在本发明中,测试样本的测序序列与参考基因组的比对可以通过任何一种序列比对程序进行。例如本领域技术人员使用的Tmap比对和BWA比对(Burrows-Wheeler Aligner)进行。在本发明的一个实施方案中,所采用的比对软件是Tmap。将测序序列与参考基因组进行比对具体可以是:将测序序列与参考基因组的参考序列进行比对。所述参考序列为已知序列,优选的,采用参考基因组的参考序列是美国国家生物技术信息中心(NCBI,nationalcenter for biotechnology information)数据库中的人类基因组参考序列。在本发明的一个实施方案中,所述人类基因组参考序列是NCBI数据库中版本37.3(hg19;NCBI Build37.3)的人类基因组参考序列。在将对测试样本测序得到的测序序列比对到参考基因组的参考序列时,根据比对软件,可采用容错或不容错比对,采用容错比对时,一般平均100bp允许有1~3个容错。本发明的一个实施例在采用Life Technologies公司的Ion Proton平台测序时,一般采用容错比对。
102、计算测试样本的染色体的测序深度。
简明起见,以d(i,j)表示第j个测试样本第i号染色体的测序深度,i为正整数且24≥i≥1,d(i,j)=r(i,j)/g(i),其中g(i)为第i号染色体的大小,r(i,j)为第j个样本的比对到参考基因组第i号染色体的测序序列数目。

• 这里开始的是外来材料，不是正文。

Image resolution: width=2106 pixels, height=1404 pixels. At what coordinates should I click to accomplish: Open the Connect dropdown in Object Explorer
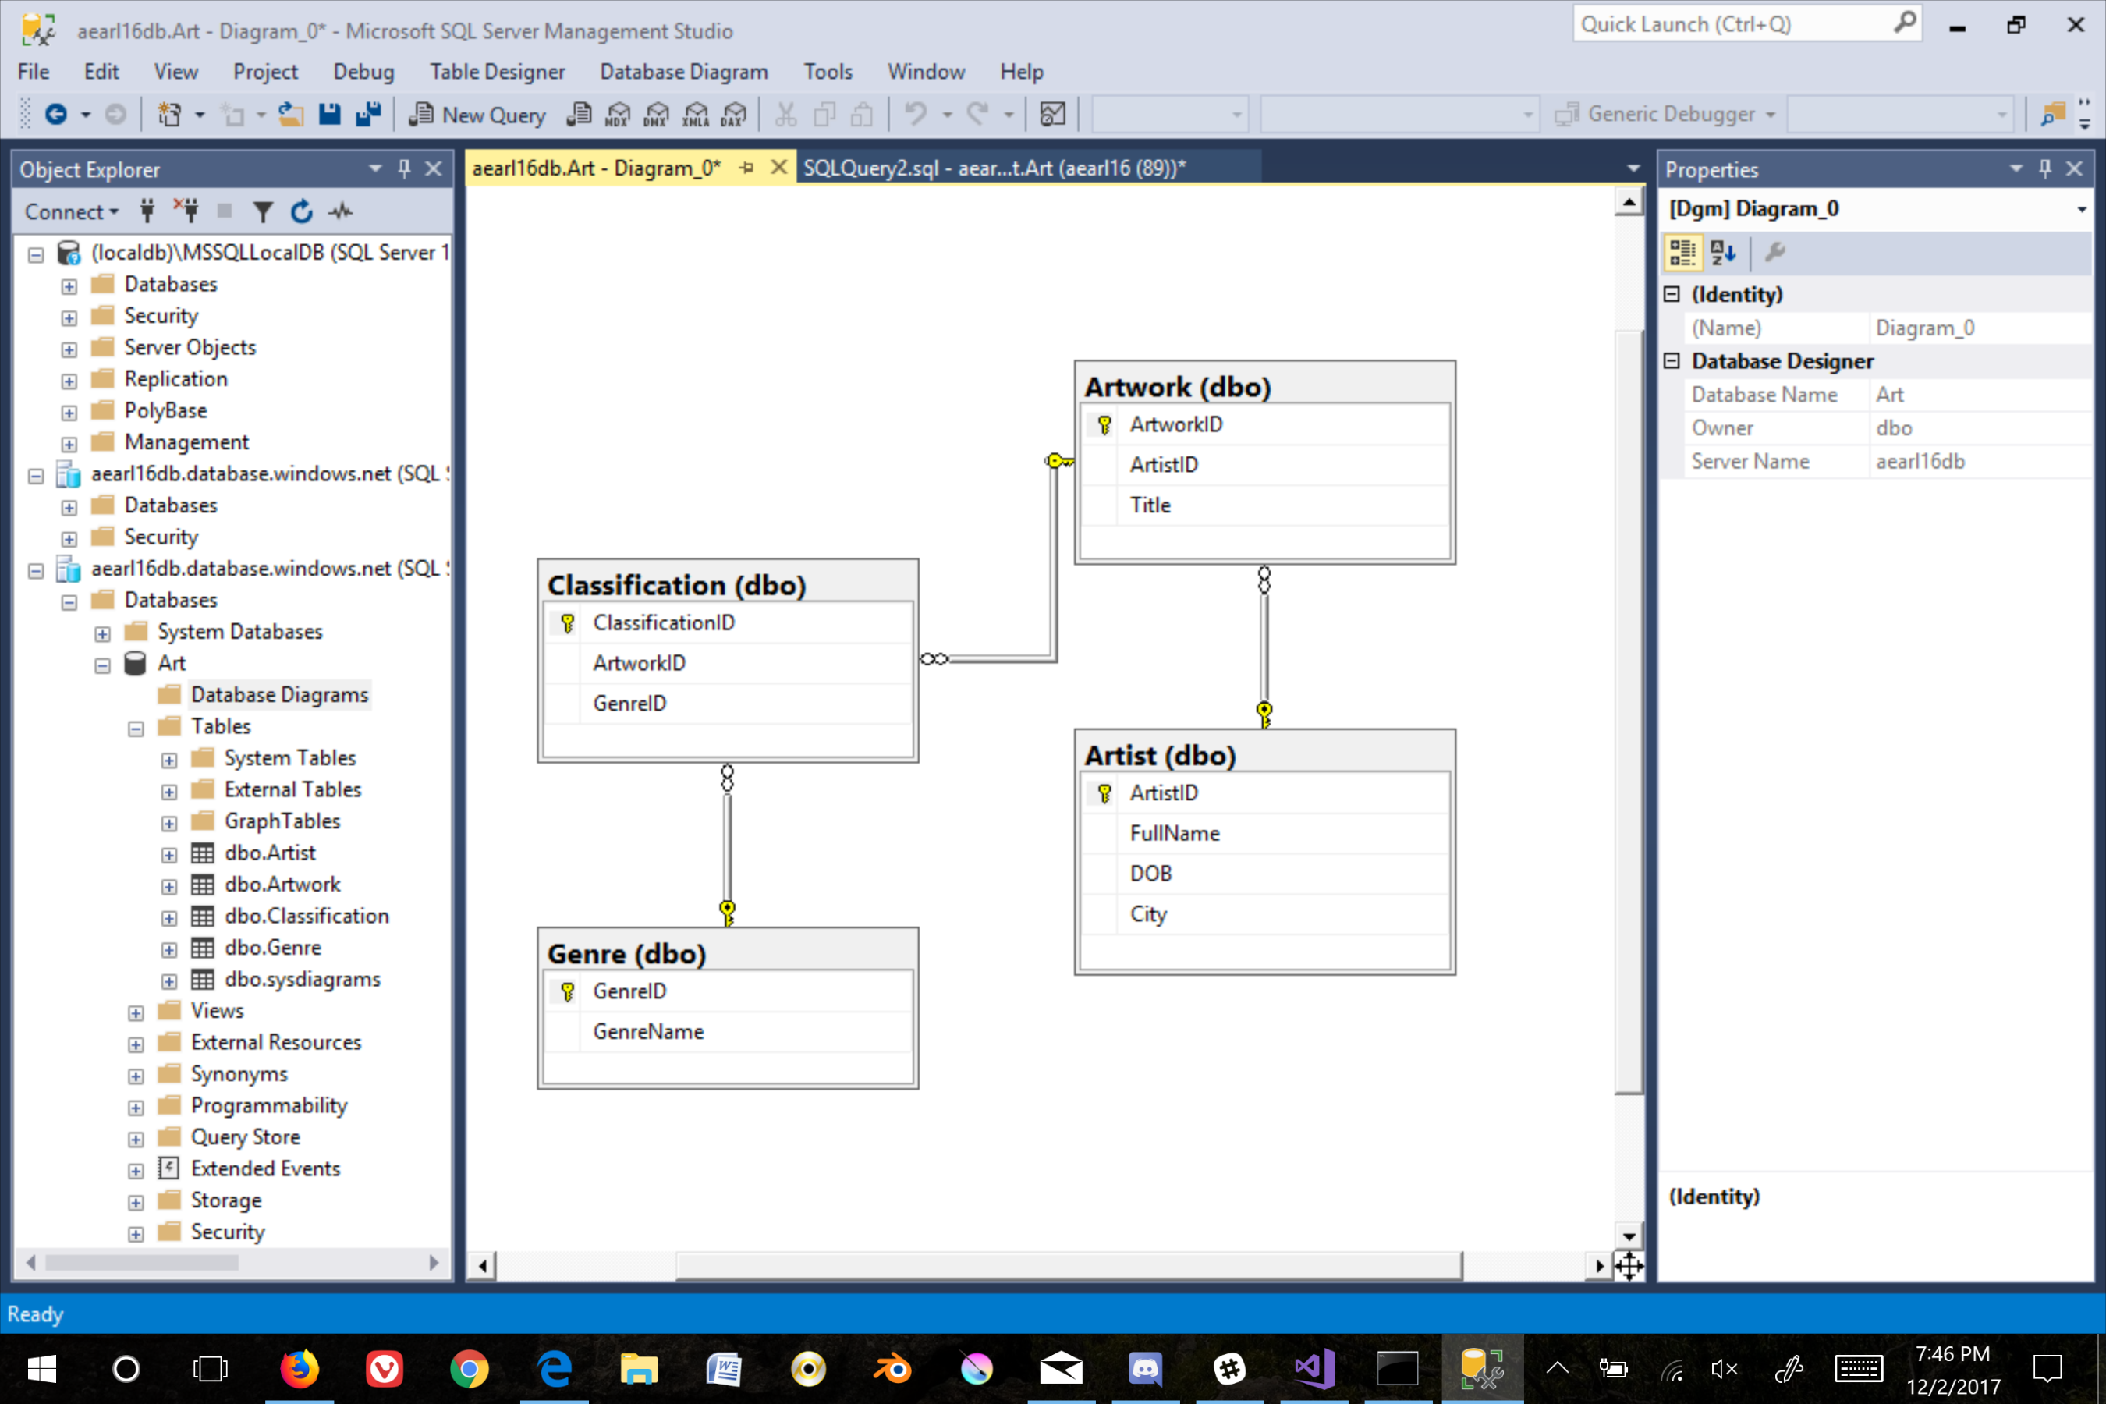pos(72,211)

r(i,j)的比对所使用的比对程序及比对方法可以参照步骤101中r(j)的比对过程,本实施例步骤不再赘述。
本发明实施例中,由于经Ion Proton测序平台测序得到的测序序列长短不一,长度范围在8-300bp,主峰值在200bp,导致部分区域的测序序列数目分布不均匀。而测序序列的覆盖深度更加均一,因此使用测序深度来作统计,可以降低覆盖深度不均一,有效消除全基因组各区域的深度过度不均等的问题,使测试结果更加准确,减少假阳性信号的出现。值得指出的是,当得到的测序序列长短均等时,本实施例方法同样适用。
103、计算测试样本的染色体的相对测序深度。
本实施例中,以D(i,j)表示相对测序深度。同样,i表示染色体的编号,j表示测试样本的编号。
D(i,j)=d(i,j)/d(j),其中d(j)为第j个测试样本的总平均测序深度。
可以采用以下计算方式得到:d(j)=r(j)/G,G表示基因组的大小。
104、计算测试样本的每条染色体的相对测序深度的偏差统计量。
以Z(i,j)表示偏差统计量:Z(i,j)=(D(i,j)-mean(i))/sd(i)。
其中,mean(i)和sd(i)利用对照样本的测序数据来确定。由于正常个体是预先选择确定的,因此关于对照样本的任何检测或计算数据均可预先产生并保存下来,本实施方式中采用这种预置对照样本的相关数据的方式,在需要时读取使用。在其他实施方式中,也可以采用对照样本同步检测和计算的方式。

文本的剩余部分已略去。